[The exercise]: Copy out the lines between the ones holding "Task: Click the Cut (剪切) scissors icon" and "Screen dimensions: 640x480", inclusive, with "scissors" swapped for "shears" and nothing else changed.

[Provided data]:
◇ ◇ ◇ ◇

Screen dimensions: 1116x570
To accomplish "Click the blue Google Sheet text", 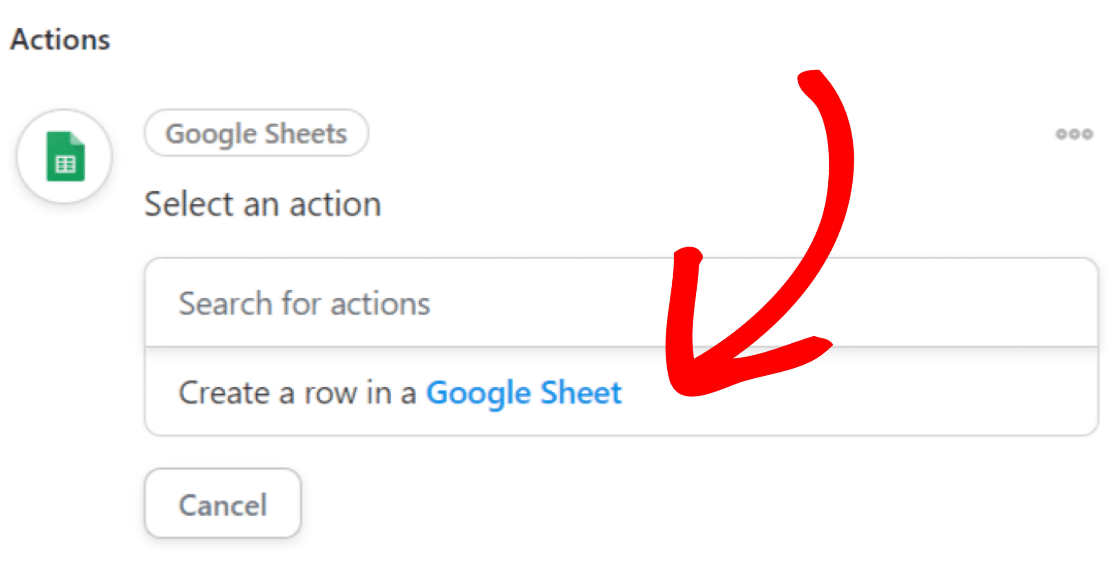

◇ ◇ ◇ ◇

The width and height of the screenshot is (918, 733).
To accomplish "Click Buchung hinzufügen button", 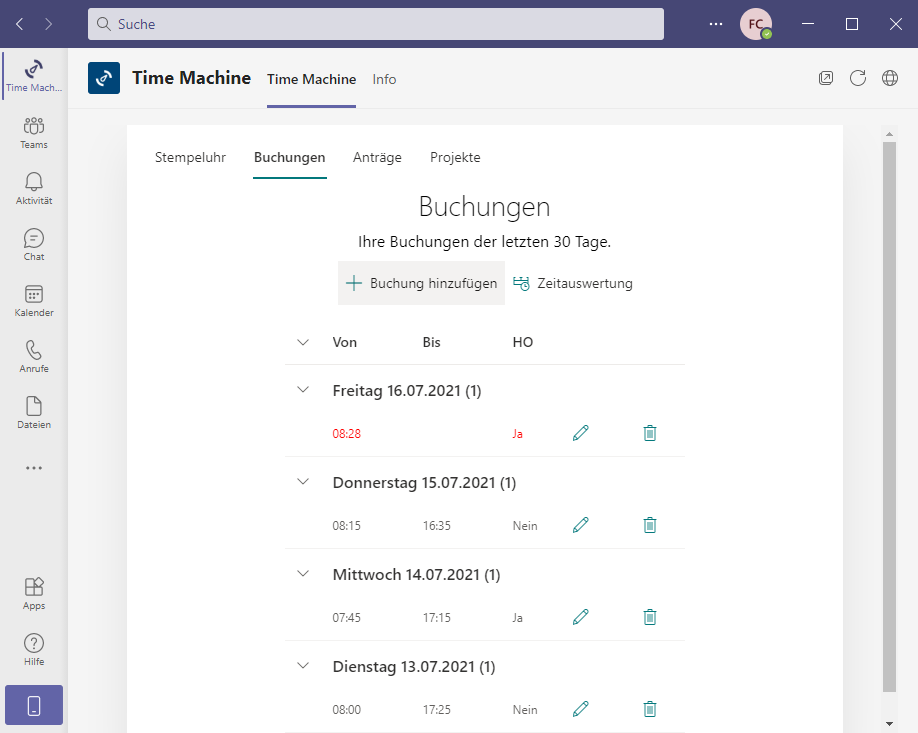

◇ ◇ ◇ ◇

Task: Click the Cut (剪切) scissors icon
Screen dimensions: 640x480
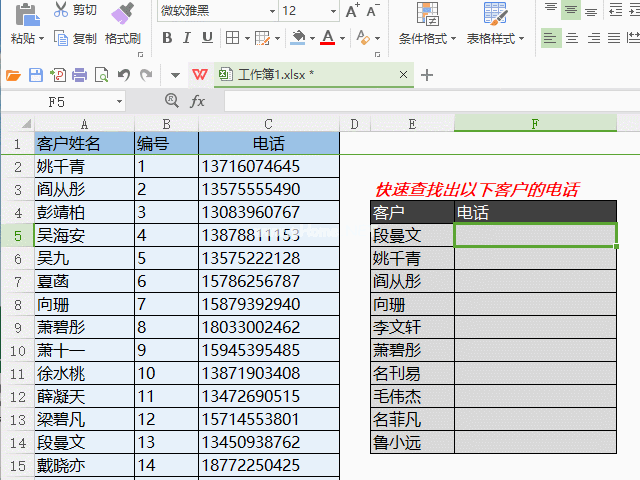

◇ ◇ ◇ ◇

[Full solution]:
Task: Click the Cut (剪切) shears icon
Screen dimensions: 640x480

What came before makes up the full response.